The older part of the town, at least according to local oral history, dates back more than two hundred years. Few families living there at the time of this research, however, could trace their lineage back to the early days of the community. Those who could claimed to know which cities in contemporary Uzbekistan their families had left in order to found and settle in Bazaar-Korgon. The population was approximately 80 percent Uzbek and 20 percent Kyrgyz. In terms of trading, social networks, and cultural linkages, residents had long looked to the urban centers of the south and west—contemporary Uzbekistan or Uzbek-dominated regions of Kyrgyzstan—rather than to the mountains of the north and east. This orientation remained in place after republican boundaries were drawn in the early twentieth century and the town of Bazaar-Korgon became part of the Kyrgyz Soviet Socialist Republic. Ties with Uzbekistan remained strong throughout the Soviet and early post-Soviet periods partly because of the highly porous border. The situation did not change until 1999, when Islam Karimov, the president of Uzbekistan, sealed the border following an assassination attempt by unknown assailants. The growing influence of the Islamic Movement of Uzbekistan (IMU), including their kidnappings of foreigners on the Kyrgyz-Tajik border and their desire to topple the Karimov regime, aggravated by what Uzbekistan saw as weak Kyrgyzstani antiterrorism efforts and ineffective border patrol, provided further impetus for Karimov to seal the border (Megoran 2002). After this closure, trading and social networks became more difficult to maintain.
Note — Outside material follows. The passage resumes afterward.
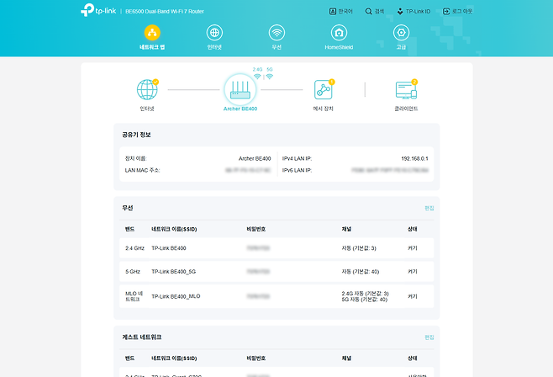Click 편집 in the 무선 section

(429, 207)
Bazaar-Korgon is in the Fergana Valley, thirty kilometers east of the Uzbek border, twenty kilometers west of its oblast (province) capital, Jalal-Abad, and just off the main highway that connects Bishkek and Osh, Kyrgyzstan’s largest and second-largest cities, respectively. While the town of Bazaar-Korgon is predominantly Uzbek, Bazaar-Korgon rayon is inversely dominated by Kyrgyz. The ethnic makeup of the rayon reflects the Kyrgyz-Uzbek ratio of the country. The Fergana Valley has been the site of major sedentary populations of Central Asia since antiquity. Contemporary Uzbeks assert the most forceful claim as primary descendants of these populations, despite the long-standing heterogeneity of the region’s peoples (see Schoeberlein-Engel 1994; Finke 2014). Prior to Soviet modernization campaigns of the early twentieth century, which included a massive project of forced settlement, the contemporary Kyrgyz population was nomadic. During the Russian imperialist period and the Soviet era, Russians and then others from around the Soviet Union settled in Kyrgyzstan. Following the Soviet collapse, most of these newer residents fled. Only a handful of what once was a significant Slavic population in Bazaar-Korgon (approximately 10 percent of the total) from the 1970s to the early 1990s remained at the time of research. There are two official languages in Kyrgyzstan—Kyrgyz and Russian. Uzbek is not an official language, though it is the language of instruction in many schools of southern Kyrgyzstan. In Bazaar-Korgon, for example, four out of seven schools use Uzbek as a language of instruction and follow the curriculum used in Uzbekistan, though with the addition of courses in Kyrgyz language and the history of Kyrgyzstan. Kyrgyz residents of the north often note the heavy influence of the Uzbek language on the Kyrgyz spoken by southerners.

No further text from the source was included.